AB | Absolument indispensable. Et là je dirais alors, non seulement gérer mais organiser un véritable temps de réflexions collectif parce que les adultes eux-mêmes ont leurs propres questionnements. Ils peuvent ressentir également le besoin d'exprimer d'éventuelles difficultés auxquelles ils auront été confrontés pendant le confinement, de faire mention de leurs dispositions psychologiques et morales : est-ce qu'ils sont en situation ou pas d'aller se présenter devant les élèves et d'assumer une discussion avec les élèves sur tous ces sujets sensibles qui nous ont touchés ? Et donc je crois que la vocation de cette réunion préalable, de cette concertation préalable des équipes éducatives sera de nous mettre en capacité ensuite de répondre, à la fois de manière sereine et empathique, aux interrogations des élèves, tout en leur permettant d'exprimer leurs émotions. Si je résume d'une formule, je dirais que seuls des adultes apaisés pourront être des adultes apaisants.

LP | Dans ce cas-là, quelles thématiques, quels objectifs formaliser pour structurer les discussions, quelques notions rapidement ?

AB | Si vous le voulez bien, nous avons parlé déjà de ces objectifs et de ces finalités, mais de la manière la plus concrète, il me semble qu'il y a tout un ensemble de questions et tout un ensemble de notions sur lesquelles la discussion peut prendre appui, à partir desquels la discussion peut s'élancer. Il y a d'abord des questions qui sont relatives tout simplement au sens de l'événement.

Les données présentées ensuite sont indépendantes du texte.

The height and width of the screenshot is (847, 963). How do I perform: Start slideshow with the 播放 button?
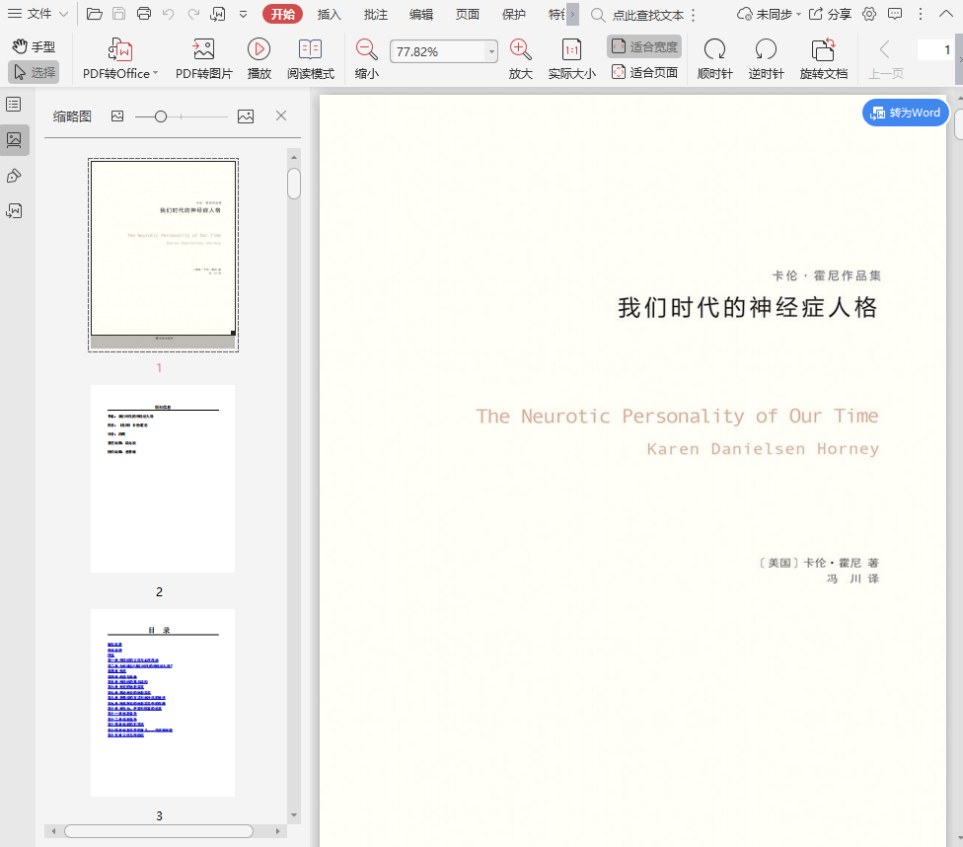coord(259,50)
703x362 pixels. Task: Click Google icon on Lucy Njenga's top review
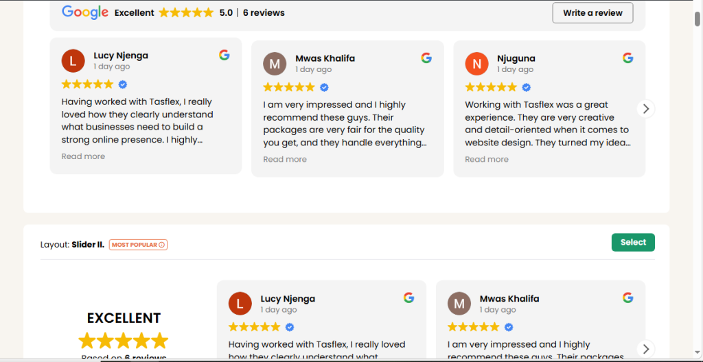[224, 55]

On peut demander aux élèves s'ils ont compris les raisons pour lesquelles les populations de différents pays du monde, sur tous les continents, ont été confinés. Quelles sont ces raisons ? On peut leur demander ce qu'ils ont compris ou pas compris dans ce qui vient de se passer. On peut leur demander également, toujours concernant le sens ou en vue d'une clarification du sens, ce à quoi ils ont pensé pendant ce confinement. On peut leur demander également, parmi tout ce qu'ils ont entendu dans les médias ou dans la bouche des adultes, ce qui les a fait particulièrement réfléchir, ce qui les a questionnés, ce qui les a dérangés, ce qui les a émus. Et puis enfin, je crois qu'il n'est pas inutile de leur demander ce que l'expérience a pu leur apprendre personnellement sur eux-mêmes, sur la société et pourquoi pas sur la vie en général.

LP | Dans cette perspective, est-ce que vous avez peut-être un exemple d'une ou deux questions très concises, qui pourraient être abordées en classe ?

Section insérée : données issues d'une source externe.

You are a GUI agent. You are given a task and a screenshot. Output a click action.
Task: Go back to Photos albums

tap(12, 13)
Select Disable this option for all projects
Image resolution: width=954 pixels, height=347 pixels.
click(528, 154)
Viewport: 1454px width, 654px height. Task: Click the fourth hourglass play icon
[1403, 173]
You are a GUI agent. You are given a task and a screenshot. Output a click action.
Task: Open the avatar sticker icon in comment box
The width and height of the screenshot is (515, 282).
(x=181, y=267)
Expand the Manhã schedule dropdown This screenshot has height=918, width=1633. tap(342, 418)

AB | Déjà, la première question qui me vient à l'esprit touche l'expérience du confinement. Comment avez-vous vécu le confinement ? Est-ce que vous l'avez vécu comme une épreuve de privation de liberté ou au contraire comme la chance d'organiser votre temps de manière un peu moins contrainte, ou un peu plus libre que d'habitude ? Est-ce que — je continue sur ces questions extrêmement concrètes et sensibles —, est-ce que vous vous êtes sentis plutôt isolés ou plutôt entourés ? Comment avez-vous vécu le fait de passer de relations qui sont des relations, alors nous, on dit en présentiel, c'est-à-dire de relation de présence physique à ces relations qui se sont virtualisées, c'est-à-dire à la relation par internet avec vos professeurs, avec vos camarades, etc. ? Qu'avez-vous ressenti, quelles émotions, sentiments avez-vous éprouvés ? Comment cela a changé vos habitudes de vie ? Qu'est-ce que vous avez fait que vous ne faites pas d'habitude ? Est-ce que vous avez trouvé le temps long ? Simplement cette question-là : est-ce que vous avez trouvé le temps long ? Et d'ailleurs la question du temps, de la façon dont on a vécu le temps, le passage du temps, vécu forcément différemment est cruciale. Est-ce que vous avez, par exemple, senti l'opportunité pendant ce confinement d'un rythme de vie qui vous conviendrait mieux ? Et pourquoi, le cas échéant ? Donc, ce sont des questions véritablement très simples.